Anticipating the reaction of the press, Brean creates a bigger story, something to deflect the attention from the president to something else. And that something else is a fake war with Albania.
Helped by Stanley Motss (Dustin Hoffman), a famed Hollywood producer, Brean assembles a crisis team that will orchestrate a global conflict.
Less than a month after the movie was released, President Bill Clinton was embroiled in a sex scandal arising from his relationship with Monica Lewinsky. Over the course of 1998 and early 1999, as the scandal dominated American politics, the US engaged in three military operations:
• Operation Desert Fox, a three-day bombing campaign in Iraq that took place as the U.S. House of Representatives debated articles of impeachment against Clinton
• Operation Infinite Reach, a pair of missile strikes against suspected terrorist targets in Sudan and Afghanistan three days after Clinton admitted in a nationally televised address that he had an inappropriate relationship with Lewinsky
• Operation Allied Force, a 78-day-long NATO bombing campaign against the Federal Republic of Yugoslavia that began weeks after Clinton was acquitted in his Senate impeachment trial.
In a further coincidence, the missile strikes against Sudan and Afghanistan were announced by the White House moments before the beginning of a press conference in which Lewinsky was to give details of her appearance before Congress.
Critics, including Senate Majority Leader Trent Lott, charged that the former operation was an attempt to distract attention from the Lewinsky scandal, and Serb state television went so far as to broadcast Wag The Dog in the midst of NATO attacks on Serbia.
Source: wikipedia
‘Canadian Bacon’, released in 1995, is another movie dealing with the same issue: start a war to divert the attention from the stringent domestic issues. In the movie, the problem with this plan is that, with the demise of the Soviet Union, there’s no one left to go to war with. But some brainstorming leads to an attempt to start a cold war with Canada (“everyone hates Canadians”), using media manipulation as the main tool to stoke the passions of the US public.
Going back to the previous article on Obama, Clinton and NAFTA, it looks like the reality imitates art, much more than vice versa.
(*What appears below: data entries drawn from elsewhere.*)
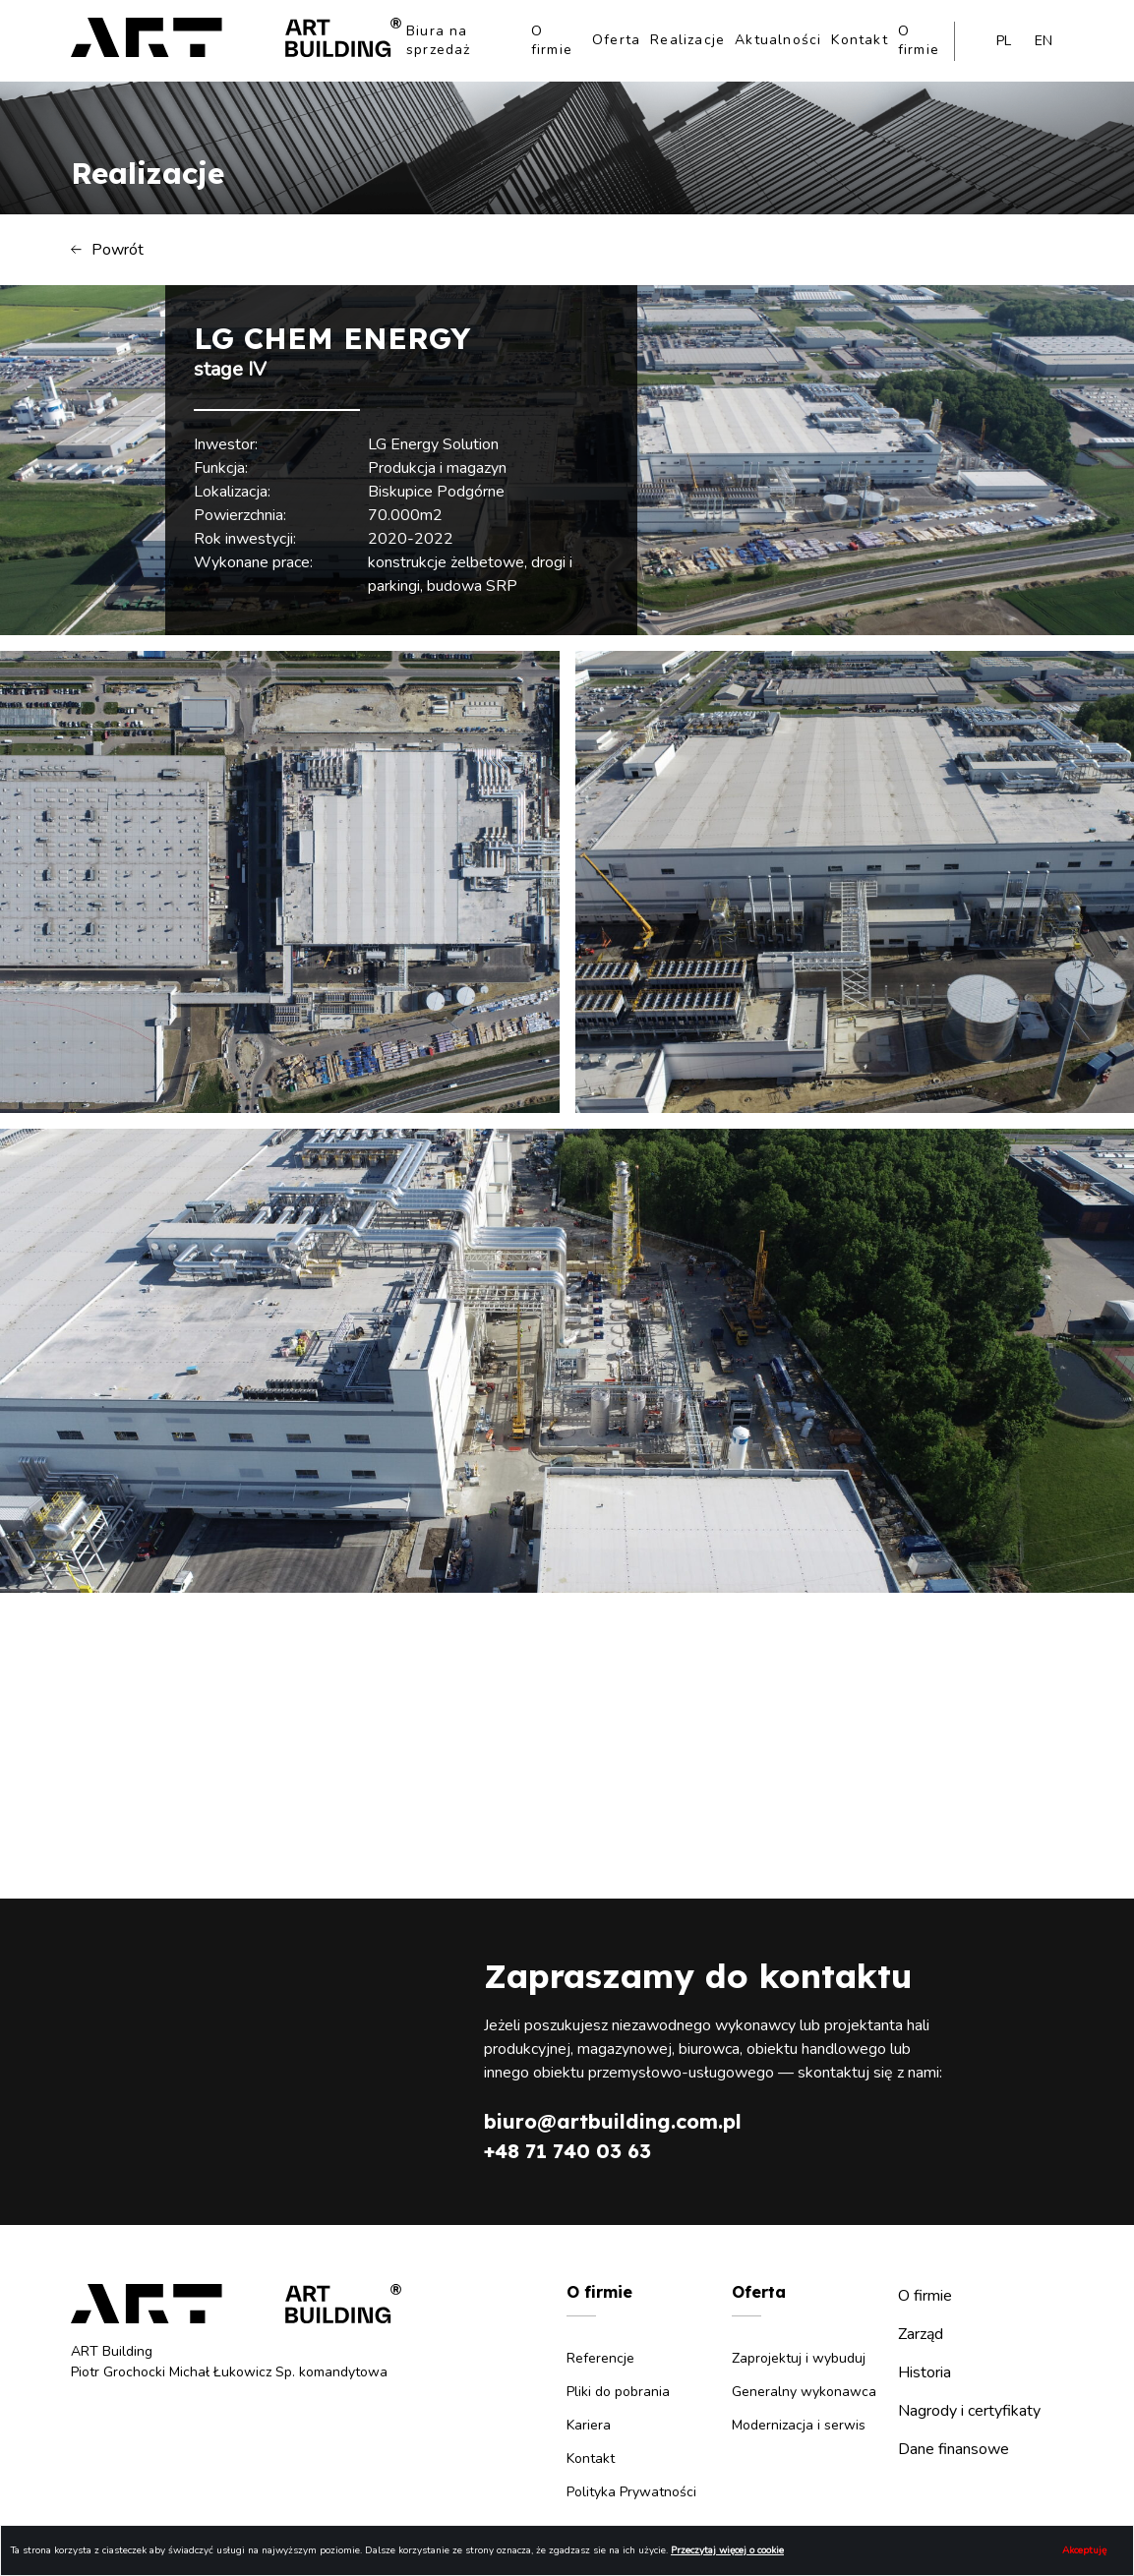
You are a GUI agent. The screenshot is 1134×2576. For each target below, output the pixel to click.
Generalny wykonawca (804, 2391)
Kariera (589, 2425)
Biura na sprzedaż (438, 40)
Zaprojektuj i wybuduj (798, 2358)
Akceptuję (1084, 2550)
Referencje (600, 2358)
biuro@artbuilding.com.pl (613, 2121)
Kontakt (859, 39)
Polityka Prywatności (631, 2492)
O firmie (551, 40)
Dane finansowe (953, 2449)
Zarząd (920, 2334)
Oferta (616, 39)
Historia (924, 2372)
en (1043, 40)
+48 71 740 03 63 (567, 2150)
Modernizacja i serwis (798, 2425)
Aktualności (778, 39)
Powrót (107, 250)
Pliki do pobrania (618, 2391)
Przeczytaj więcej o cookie (727, 2550)
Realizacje (687, 39)
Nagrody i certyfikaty (969, 2411)
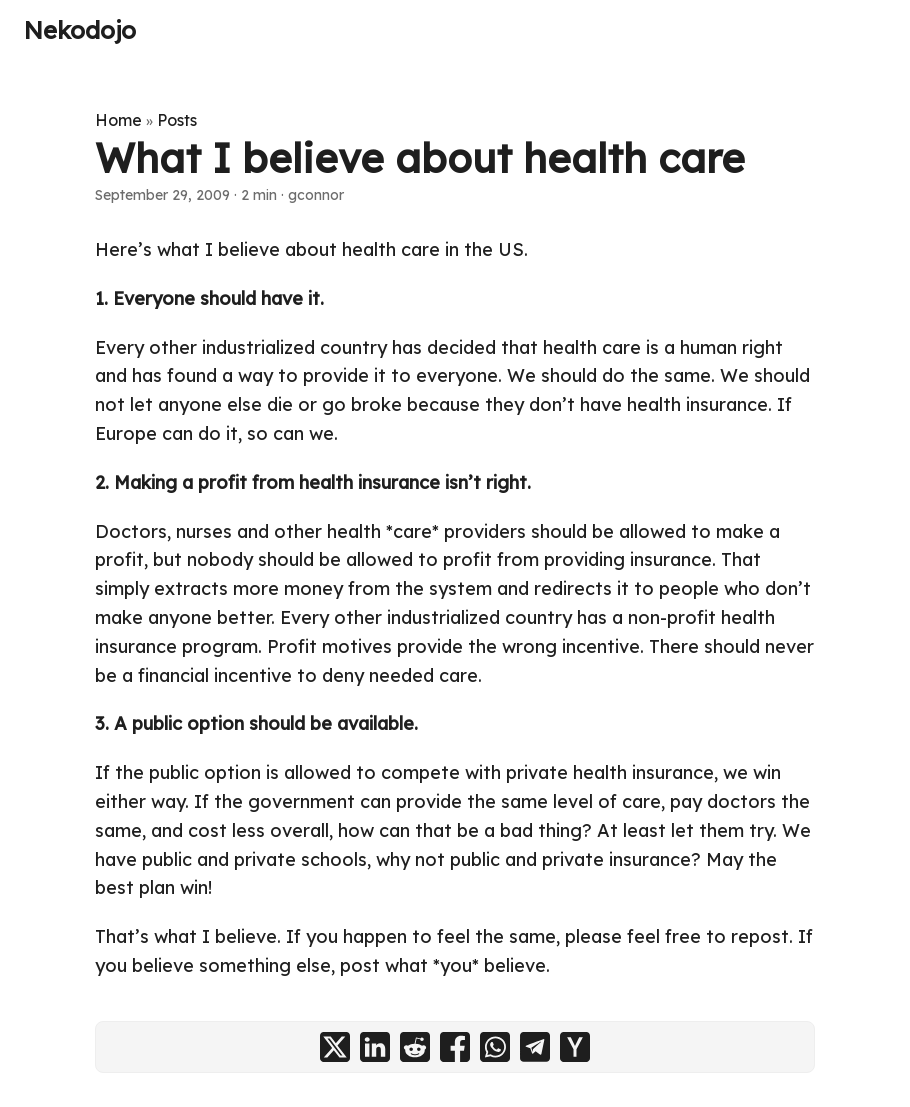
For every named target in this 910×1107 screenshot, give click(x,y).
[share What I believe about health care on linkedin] (375, 1047)
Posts (177, 120)
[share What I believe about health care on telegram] (535, 1047)
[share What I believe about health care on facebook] (455, 1047)
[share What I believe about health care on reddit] (415, 1047)
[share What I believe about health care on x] (335, 1047)
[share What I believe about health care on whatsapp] (495, 1047)
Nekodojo (80, 30)
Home (118, 120)
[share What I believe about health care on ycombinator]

When having domestic trouble try to blame everybody around, but the true culprits.
I have to admit that when I found out that the USA was among the first nations to approve/accept/recognize Kosovo independence, one though revolved around the question ‘cui bono’? (to whose benefits) and I was looking for a political reason related to the current presidential nomination campaign, rather than a financial one.
Speaking of the political campaign, not that it matters to anybody but me, I have to say that I don’t like any of the candidates, regardless the political orientation.
I don’t particularly like Hilary Clinton. I had mixed feelings until she launched the rhetoric on how NAFTA should be redesigned, implying that basically Canada and Mexico suck the USA vitality.
Give me a freaking break!
I lost any consideration I might have had for her.